PROBLEM TO WORK ON
Retype every record below exactly as it is written.

==== SUPPLIED INFORMATION ====

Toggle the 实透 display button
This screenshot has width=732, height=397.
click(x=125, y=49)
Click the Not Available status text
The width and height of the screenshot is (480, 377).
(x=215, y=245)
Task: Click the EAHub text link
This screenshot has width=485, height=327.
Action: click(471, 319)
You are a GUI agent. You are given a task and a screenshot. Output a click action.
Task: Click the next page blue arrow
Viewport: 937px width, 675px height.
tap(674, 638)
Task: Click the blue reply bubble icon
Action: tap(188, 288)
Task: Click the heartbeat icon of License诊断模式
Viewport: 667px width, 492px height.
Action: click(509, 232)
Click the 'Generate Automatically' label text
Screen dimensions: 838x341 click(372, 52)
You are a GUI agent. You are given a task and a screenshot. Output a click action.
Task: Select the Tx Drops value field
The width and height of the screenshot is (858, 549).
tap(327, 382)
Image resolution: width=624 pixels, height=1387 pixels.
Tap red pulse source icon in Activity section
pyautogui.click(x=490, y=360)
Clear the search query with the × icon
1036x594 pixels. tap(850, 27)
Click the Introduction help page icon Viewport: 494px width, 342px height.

====

RESULT OF THE EXERCISE
Toggle the 实透 display button
This screenshot has width=732, height=397.
click(x=125, y=49)
Click the Not Available status text
The width and height of the screenshot is (480, 377).
(x=215, y=245)
Task: Click the EAHub text link
This screenshot has width=485, height=327.
Action: click(471, 319)
You are a GUI agent. You are given a task and a screenshot. Output a click action.
Task: Click the next page blue arrow
Viewport: 937px width, 675px height.
tap(674, 638)
Task: Click the blue reply bubble icon
Action: tap(188, 288)
Task: Click the heartbeat icon of License诊断模式
Viewport: 667px width, 492px height.
Action: click(509, 232)
Click the 'Generate Automatically' label text
Screen dimensions: 838x341 click(372, 52)
You are a GUI agent. You are given a task and a screenshot. Output a click action.
Task: Select the Tx Drops value field
The width and height of the screenshot is (858, 549).
tap(327, 382)
Image resolution: width=624 pixels, height=1387 pixels.
Tap red pulse source icon in Activity section
pyautogui.click(x=490, y=360)
Clear the search query with the × icon
1036x594 pixels. tap(850, 27)
Click the Introduction help page icon Viewport: 494px width, 342px height.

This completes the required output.